Gözel, 30 Mart 2016’da Akar’la arasında geçtiğini iddia ettiği bir konuşmayı da şu sözlerle açıkladı:

“Pakistan’dayız. Arabistan’a geçeceğiz. Arabistan devlet yetkililerinin Kabe’ye götürme teklifinde bulunduğunu belirtip, ‘Gidelim mi?’ diye fikrimizi sordu. Artısını, eksisini konuştuk, ‘Giderseniz çok eleştirilirsiniz,  ulusalcılar veya sizi bu noktada eleştirenler tarafından. Öte yandan o zaman Suudi Arabistan’la aramız çok iyi. Devlet erkanının daveti olabilir’ dedim. Düşündü, ‘Biz Temmuz’dan sonra gidelim’ dedi. 15 Temmuz’dan sonra Erdoğan ve Fidan’la umreye gidince bende jeton düştü. Şimdi yorumluyorum, Temmuz ayının bizim için bir önemi yoktu, ama Mart’ta bunu söyledi.”

Gözel, şunları da söyledi:

“15 Temmuz’dan önce çay toplamaya davet edildi, gitmedi. Nasıl gitmedi, söylemeyeyim, ama bir yolunu buldu, gitmedi. İstanbul’un fethinin yıldönümü törenlerine davet edildi, gitmedi. Suriye sınırında denetlemeye gitti. Bir başka toplantıda konuşma yapması istendi, allem etti, kallem etti, tarihçi bir albayı gönderdi. Bunların hepsinden çekinen Akar, Yenikapı mitingine katılıp, konuştu ve Türk Milleti’ne 50 kez teşekkür etti.”
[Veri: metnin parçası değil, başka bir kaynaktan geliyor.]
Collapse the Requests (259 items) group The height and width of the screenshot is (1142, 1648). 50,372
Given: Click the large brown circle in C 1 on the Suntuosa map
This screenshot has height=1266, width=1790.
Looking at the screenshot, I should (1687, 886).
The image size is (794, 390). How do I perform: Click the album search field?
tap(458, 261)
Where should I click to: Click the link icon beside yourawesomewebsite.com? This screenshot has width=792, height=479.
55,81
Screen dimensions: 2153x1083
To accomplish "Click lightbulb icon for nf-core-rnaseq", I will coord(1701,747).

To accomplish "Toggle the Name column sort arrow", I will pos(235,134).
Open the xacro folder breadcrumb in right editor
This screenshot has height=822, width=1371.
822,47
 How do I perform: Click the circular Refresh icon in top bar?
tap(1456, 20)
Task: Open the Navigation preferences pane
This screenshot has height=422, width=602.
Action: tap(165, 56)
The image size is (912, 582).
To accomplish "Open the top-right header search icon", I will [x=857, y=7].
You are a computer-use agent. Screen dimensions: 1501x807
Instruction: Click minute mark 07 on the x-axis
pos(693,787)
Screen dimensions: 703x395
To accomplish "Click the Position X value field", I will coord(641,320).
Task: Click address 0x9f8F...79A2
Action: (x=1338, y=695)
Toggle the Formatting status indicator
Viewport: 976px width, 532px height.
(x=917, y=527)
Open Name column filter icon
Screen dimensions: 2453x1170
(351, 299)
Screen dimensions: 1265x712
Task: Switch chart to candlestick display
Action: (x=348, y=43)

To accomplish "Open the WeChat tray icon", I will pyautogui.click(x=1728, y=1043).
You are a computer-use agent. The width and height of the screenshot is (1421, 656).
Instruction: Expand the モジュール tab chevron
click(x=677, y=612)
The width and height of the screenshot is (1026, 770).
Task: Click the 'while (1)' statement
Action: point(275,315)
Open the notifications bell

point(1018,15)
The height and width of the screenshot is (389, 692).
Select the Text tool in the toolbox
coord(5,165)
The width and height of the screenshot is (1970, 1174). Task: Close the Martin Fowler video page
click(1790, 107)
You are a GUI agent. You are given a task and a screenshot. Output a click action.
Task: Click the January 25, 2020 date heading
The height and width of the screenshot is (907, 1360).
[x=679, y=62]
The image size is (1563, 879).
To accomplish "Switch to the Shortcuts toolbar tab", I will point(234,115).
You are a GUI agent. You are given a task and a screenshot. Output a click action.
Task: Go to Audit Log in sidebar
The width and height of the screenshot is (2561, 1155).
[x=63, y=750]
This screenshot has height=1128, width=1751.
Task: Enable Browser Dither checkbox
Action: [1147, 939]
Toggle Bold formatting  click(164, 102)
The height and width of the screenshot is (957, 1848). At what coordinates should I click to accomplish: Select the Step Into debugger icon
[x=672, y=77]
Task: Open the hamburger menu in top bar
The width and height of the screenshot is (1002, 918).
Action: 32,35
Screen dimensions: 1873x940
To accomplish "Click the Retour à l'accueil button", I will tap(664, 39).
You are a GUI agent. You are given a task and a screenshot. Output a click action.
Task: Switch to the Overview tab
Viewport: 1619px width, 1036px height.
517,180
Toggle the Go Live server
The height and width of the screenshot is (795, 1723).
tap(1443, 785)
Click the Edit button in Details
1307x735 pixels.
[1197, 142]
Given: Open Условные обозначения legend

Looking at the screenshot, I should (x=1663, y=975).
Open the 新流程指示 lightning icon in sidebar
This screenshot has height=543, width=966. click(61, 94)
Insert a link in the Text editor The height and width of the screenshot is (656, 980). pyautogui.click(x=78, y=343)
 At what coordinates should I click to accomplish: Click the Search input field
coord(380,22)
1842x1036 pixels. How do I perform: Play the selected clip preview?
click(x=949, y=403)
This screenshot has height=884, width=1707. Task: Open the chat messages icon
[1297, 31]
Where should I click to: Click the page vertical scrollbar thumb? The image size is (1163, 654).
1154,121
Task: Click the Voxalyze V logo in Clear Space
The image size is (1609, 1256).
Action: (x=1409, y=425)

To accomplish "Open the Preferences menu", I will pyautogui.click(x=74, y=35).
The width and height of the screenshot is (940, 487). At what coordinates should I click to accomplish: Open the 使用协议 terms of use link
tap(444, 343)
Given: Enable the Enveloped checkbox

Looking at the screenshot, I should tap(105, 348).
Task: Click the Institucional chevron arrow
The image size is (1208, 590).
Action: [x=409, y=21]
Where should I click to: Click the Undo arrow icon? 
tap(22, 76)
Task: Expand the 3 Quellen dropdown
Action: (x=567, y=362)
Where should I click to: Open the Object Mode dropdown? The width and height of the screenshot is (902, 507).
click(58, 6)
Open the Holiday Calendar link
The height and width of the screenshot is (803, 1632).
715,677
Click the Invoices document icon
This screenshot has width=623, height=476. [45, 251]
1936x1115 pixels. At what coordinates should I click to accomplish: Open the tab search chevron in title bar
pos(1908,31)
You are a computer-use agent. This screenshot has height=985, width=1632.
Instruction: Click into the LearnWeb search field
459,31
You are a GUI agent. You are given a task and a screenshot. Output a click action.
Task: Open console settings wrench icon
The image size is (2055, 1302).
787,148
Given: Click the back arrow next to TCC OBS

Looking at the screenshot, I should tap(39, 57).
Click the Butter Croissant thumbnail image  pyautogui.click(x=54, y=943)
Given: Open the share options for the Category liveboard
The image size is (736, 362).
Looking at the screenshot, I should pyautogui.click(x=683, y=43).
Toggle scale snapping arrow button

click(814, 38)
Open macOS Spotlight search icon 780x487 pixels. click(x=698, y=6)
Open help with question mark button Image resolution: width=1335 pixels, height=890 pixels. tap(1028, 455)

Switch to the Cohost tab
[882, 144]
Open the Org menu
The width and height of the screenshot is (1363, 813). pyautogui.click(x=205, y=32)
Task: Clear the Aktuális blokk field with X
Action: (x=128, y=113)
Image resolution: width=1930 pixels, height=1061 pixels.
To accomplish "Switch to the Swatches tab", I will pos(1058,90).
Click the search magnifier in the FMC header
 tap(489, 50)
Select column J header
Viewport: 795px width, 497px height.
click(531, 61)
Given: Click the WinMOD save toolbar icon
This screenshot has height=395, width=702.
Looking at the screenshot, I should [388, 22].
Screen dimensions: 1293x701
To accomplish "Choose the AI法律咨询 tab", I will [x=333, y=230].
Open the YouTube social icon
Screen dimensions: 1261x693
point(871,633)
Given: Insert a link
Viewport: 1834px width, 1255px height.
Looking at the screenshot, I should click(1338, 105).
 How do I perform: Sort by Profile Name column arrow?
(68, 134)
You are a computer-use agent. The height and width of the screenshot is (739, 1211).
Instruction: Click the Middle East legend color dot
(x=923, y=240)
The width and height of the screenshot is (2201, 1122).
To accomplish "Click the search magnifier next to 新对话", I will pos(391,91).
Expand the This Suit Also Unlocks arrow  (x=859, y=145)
“AKAR, AŞAĞIYA DOĞRU BUNLARI ÖRGÜLÜYOR…”

Duruşmanın saat 14.00’te başlayan öğleden sonraki bölümünde hakkındaki suçlamalara cevap veren Gözel, Kara Kuvvetleri Komutanı Salih Zeki Çolak’ı Akar’ın, “Salih’i karşıla” emri üzerine karşıladığını, derdest etme amacının olmadığını belirterek, “Eğer darbeci olsam, derdest edeceğim Kuvvet Komutanı’nı protokole uygun olarak karşılamam, aşağı inmem bile” dedi.

Çolak ve İhsan Uyar’ın ifadelerindeki değişiklikler için, “Tepede Hulusi Akar, aşağıya doğru bunları örgülüyor, ifadeler 15 Temmuz’un ruhuna uygun olacak şekilde değiştiriliyor” iddiasında bulunan Gözel, bu iki ismin ifadelerini detaylı şekilde irdeleyince Başkan Oğuz Dik, “Onların beyanlarına itibar edeceğimizi nereden şey ediyorsun? Sen kendi açından değerlendir” diye konuştu. Devamında şu diyaloglar yaşandı:

Gözel: Yaşayacaklarını ve olacakları biliyorlardı.

Başkan: Türkiye Cumhuriyeti’nde ne zaman bir orgeneral yere atılmıştır?

Gözel: Şu dönemde yaşanan olaylar hangi Genelkurmay Başkanı döneminde yaşandı? Bunlar yaşayacaklarını normal gördü, “Kimsiniz, ne yapıyorsunuz?”diye bile sormadılar ve şaşırmadılar. Ben onlardan daha çok şaşırdım. İfadesindeki farklılıklara rağmen Çolak burada dinlenirken siz, ‘İfadelerinin aynı olduğu görülmüştür’ dediniz.

Başkan: Ben senin gibi ayrıntılara bakmıyorum. Hulusi’yi bitirdik, Salih Zeki’ye geçtik. Bi de Ramazan’ı anlatsan.

Gözel: Anlatacağım.

Başkan: Önce kendini anlat, vaktin kalırsa onları da anlatırsın.